По жене Мураты было видно, что она из хорошей семьи. У нее был изящный подбородок, маленький ротик, тонкие черты лица. Она достала увядшую грудь и дала ее ребенку. В комнате из домашней утвари был лишь платяной шкаф с разбитым зеркалом, из сломанной дверцы торчали какие-то лохмотья. Две девочки, вероятно не знавшие, что такое баня, прошлепали по полу грязными ножонками и уселись на сложенное одеяло.

– Я проходил мимо… – начал я, но слова застревали у меня в горле. Я закурил, и жена Мураты придвинула пепельницу, пепельница была вся в волосах.
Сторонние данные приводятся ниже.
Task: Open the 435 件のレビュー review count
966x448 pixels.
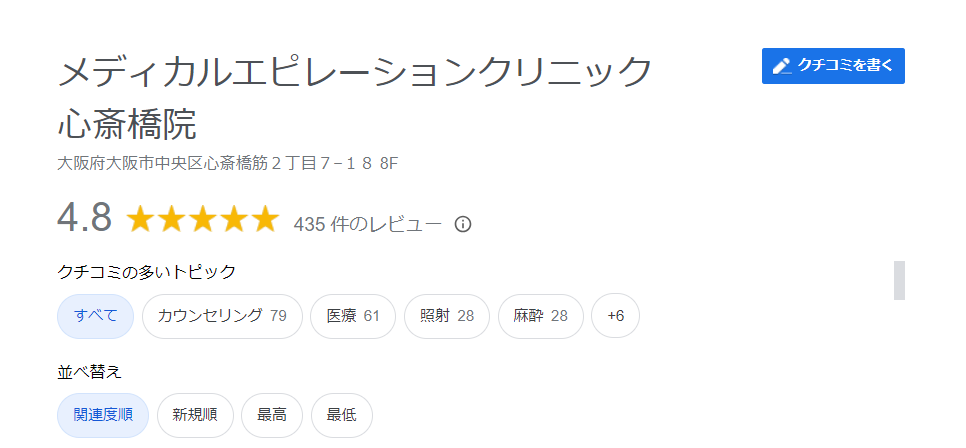Action: click(367, 224)
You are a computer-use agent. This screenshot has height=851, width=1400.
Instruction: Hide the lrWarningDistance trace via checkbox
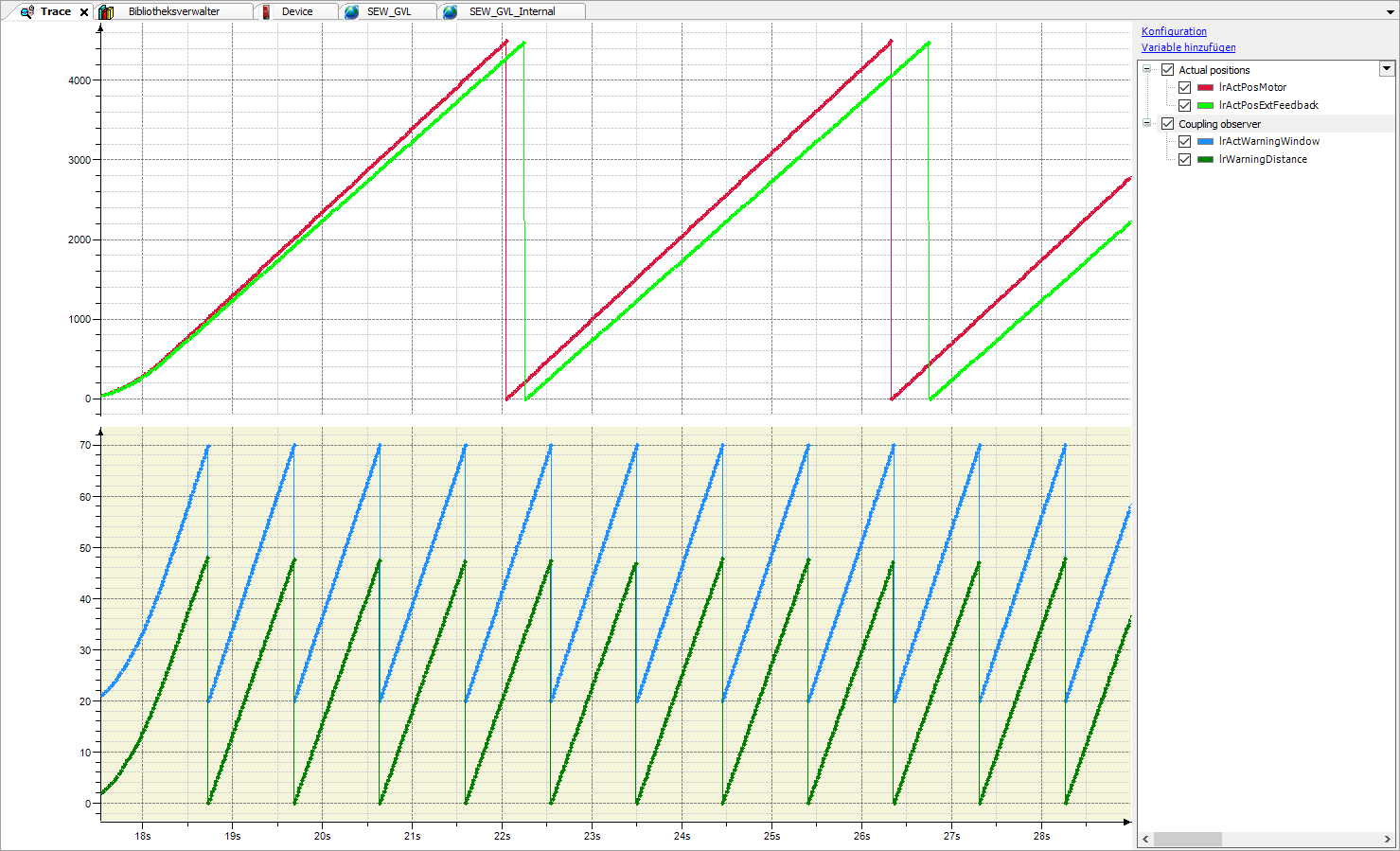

– Тут на днях забегал братец – сказал, что сломал какой-то станок, и я дала ему денег, чтобы расплатиться, – сказала она душераздирающим голосом. Значит, Нагаяма вымогает деньги и у сестры… Я понял, что он бросил работу. Хоть жена Мураты и называла его братом, похоже, он ее сводный брат. Я почувствовал себя подлецом. Ведь я предвидел такой исход, но ничего не сделал, чтобы остановить Нагаяму. Я безразлично наблюдал, как гибнет у меня на глазах человек.

– Значит, Мурата уехал в Кансай,[7] – попытался я переменить тему.

– Недавно здесь был агент торговой фирмы.

Сказал, что хочет повидаться с ним. Теперь вы. Ну что вы молчите? Что случилось? – Ее глаза с припухшими веками были полны невыплаканных слез. Мне хотелось сказать ей хотя бы словечко в утешение, но я вспомнил разговор с Кобаяси – и промолчал. Нагаяма бесследно исчез. А дома меня ждет не дождется жена. Чувство безысходного отчаяния охватило меня.

– Простите… мы кругом должны…

Растрепавшиеся волосы лезли ей в рот, и она заправила их за уши.

– Вы не знаете, что это? – Жена Мураты робко достала из-за оби клочок желтой бумаги. Это был датированный прошедшим числом вексель на сто тысяч иен. А ведь при том, что даже первую партию товара сбыть не удалось, получение такого документа означало катастрофу. Вексель, конечно, был не погашен. Торговый агент, этот паршивый иностранец, вертел Муратой как хотел. Перед глазами всплыло смертельно-бледное, измученное лицо так и не вернувшегося из поездки Мураты. Но разве одному Мурате не повезло? И Ивамото – этому пивному бочонку, и Нагаяме, и Кобаяси, и мне самому… Я не мог больше оставаться в этом доме и вышел на улицу.

вернуться

7

Кансай – район, включающий Осаку и Киото с прилегающими префектурами.